El librito azul
El librito azul El perdón verdadero también implica olvidar, en el sentido de dejar de revivir mentalmente la ofensa. Mientras se conserve el recuerdo lleno de dolor, no se habrá perdonado por completo. Para facilitar este proceso, es útil enfocarse en las cualidades positivas de la persona que causó el daño, recordando momentos en los que actuó de manera amable o generosa. Este ejercicio transforma el resentimiento en compasión y restaura una perspectiva equilibrada.
El perdón es también un acto de amor hacia uno mismo. Al liberar los resentimientos, se eliminan los bloqueos que impiden la manifestación de salud, prosperidad y paz. Además, el acto de perdonar eleva la vibración del individuo, atrayendo experiencias y relaciones más armoniosas. Perdonar no solo sana al individuo, sino que también contribuye a sanar las relaciones y el entorno.
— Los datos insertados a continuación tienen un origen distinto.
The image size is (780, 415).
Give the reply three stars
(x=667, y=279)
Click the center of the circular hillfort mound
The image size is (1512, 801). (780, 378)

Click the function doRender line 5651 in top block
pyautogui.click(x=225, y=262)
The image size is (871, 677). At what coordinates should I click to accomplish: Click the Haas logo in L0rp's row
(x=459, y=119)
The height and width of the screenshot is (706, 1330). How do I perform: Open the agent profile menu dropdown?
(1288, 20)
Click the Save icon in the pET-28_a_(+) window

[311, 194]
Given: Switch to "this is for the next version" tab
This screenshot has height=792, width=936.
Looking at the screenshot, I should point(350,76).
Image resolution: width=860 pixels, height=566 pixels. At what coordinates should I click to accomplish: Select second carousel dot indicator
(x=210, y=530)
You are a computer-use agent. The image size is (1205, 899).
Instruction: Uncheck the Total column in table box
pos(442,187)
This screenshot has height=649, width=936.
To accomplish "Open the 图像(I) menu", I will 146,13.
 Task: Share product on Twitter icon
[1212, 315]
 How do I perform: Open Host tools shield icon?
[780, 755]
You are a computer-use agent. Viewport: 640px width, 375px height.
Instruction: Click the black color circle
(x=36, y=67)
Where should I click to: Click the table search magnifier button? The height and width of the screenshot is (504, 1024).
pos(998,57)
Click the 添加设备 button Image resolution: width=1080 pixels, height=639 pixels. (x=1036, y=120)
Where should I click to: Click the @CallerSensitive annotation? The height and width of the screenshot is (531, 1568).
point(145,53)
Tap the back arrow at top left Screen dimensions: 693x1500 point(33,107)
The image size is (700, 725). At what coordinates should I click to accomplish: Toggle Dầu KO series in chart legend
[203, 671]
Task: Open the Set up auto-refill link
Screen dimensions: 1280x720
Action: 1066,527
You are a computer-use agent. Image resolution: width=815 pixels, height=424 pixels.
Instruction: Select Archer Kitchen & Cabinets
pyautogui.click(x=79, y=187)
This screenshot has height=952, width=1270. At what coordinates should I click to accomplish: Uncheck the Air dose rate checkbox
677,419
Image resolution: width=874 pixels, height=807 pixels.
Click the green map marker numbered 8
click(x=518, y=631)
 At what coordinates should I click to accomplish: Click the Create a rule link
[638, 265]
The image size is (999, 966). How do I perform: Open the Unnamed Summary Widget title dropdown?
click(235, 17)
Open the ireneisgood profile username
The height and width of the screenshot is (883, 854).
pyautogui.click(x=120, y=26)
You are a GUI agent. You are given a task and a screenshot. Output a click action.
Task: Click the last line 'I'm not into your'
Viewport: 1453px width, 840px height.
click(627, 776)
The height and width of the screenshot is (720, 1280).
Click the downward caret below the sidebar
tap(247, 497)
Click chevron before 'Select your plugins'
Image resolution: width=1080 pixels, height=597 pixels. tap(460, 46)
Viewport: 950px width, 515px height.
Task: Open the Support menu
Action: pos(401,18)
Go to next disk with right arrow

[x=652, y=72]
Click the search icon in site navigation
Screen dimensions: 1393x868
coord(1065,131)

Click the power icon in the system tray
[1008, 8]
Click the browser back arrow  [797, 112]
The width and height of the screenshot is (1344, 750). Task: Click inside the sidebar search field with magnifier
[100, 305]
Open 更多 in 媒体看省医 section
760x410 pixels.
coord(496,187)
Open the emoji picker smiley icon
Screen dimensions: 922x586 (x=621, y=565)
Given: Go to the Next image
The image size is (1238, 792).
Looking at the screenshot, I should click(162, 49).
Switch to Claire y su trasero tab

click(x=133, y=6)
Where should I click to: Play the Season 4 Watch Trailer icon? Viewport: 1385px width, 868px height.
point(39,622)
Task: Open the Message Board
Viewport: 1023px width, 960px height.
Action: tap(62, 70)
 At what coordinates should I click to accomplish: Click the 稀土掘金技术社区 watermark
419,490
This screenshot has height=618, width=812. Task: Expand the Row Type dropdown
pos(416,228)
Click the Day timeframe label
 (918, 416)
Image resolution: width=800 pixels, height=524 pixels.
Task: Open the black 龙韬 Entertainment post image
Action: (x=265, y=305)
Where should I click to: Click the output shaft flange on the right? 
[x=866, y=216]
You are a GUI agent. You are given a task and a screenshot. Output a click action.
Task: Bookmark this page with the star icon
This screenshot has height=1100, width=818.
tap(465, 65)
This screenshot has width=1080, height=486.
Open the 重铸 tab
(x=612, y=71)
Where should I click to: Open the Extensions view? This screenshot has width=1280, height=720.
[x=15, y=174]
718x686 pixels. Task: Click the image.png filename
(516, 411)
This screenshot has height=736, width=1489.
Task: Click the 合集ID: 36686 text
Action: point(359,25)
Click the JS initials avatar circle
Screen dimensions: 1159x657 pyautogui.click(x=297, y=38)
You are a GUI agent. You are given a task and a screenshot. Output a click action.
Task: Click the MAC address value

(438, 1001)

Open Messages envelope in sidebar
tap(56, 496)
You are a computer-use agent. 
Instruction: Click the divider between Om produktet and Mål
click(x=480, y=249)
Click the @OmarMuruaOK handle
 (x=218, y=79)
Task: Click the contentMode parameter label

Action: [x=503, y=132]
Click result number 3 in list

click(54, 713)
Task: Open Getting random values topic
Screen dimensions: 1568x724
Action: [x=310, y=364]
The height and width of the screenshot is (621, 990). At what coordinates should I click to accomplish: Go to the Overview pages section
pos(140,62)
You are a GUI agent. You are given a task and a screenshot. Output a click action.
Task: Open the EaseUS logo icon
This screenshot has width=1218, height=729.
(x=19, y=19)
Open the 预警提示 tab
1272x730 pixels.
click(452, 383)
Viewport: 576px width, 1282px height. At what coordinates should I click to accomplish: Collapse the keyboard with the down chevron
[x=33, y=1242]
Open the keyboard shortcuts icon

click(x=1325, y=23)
La práctica del perdón requiere constancia y sinceridad. En ocasiones, un resentimiento profundo puede necesitar varios intentos antes de desaparecer completamente. Sin embargo, con cada esfuerzo, la carga disminuye, y la paz comienza a ocupar su lugar. Este proceso es una prueba de la capacidad del ser humano para transformarse y superar las limitaciones autoimpuestas.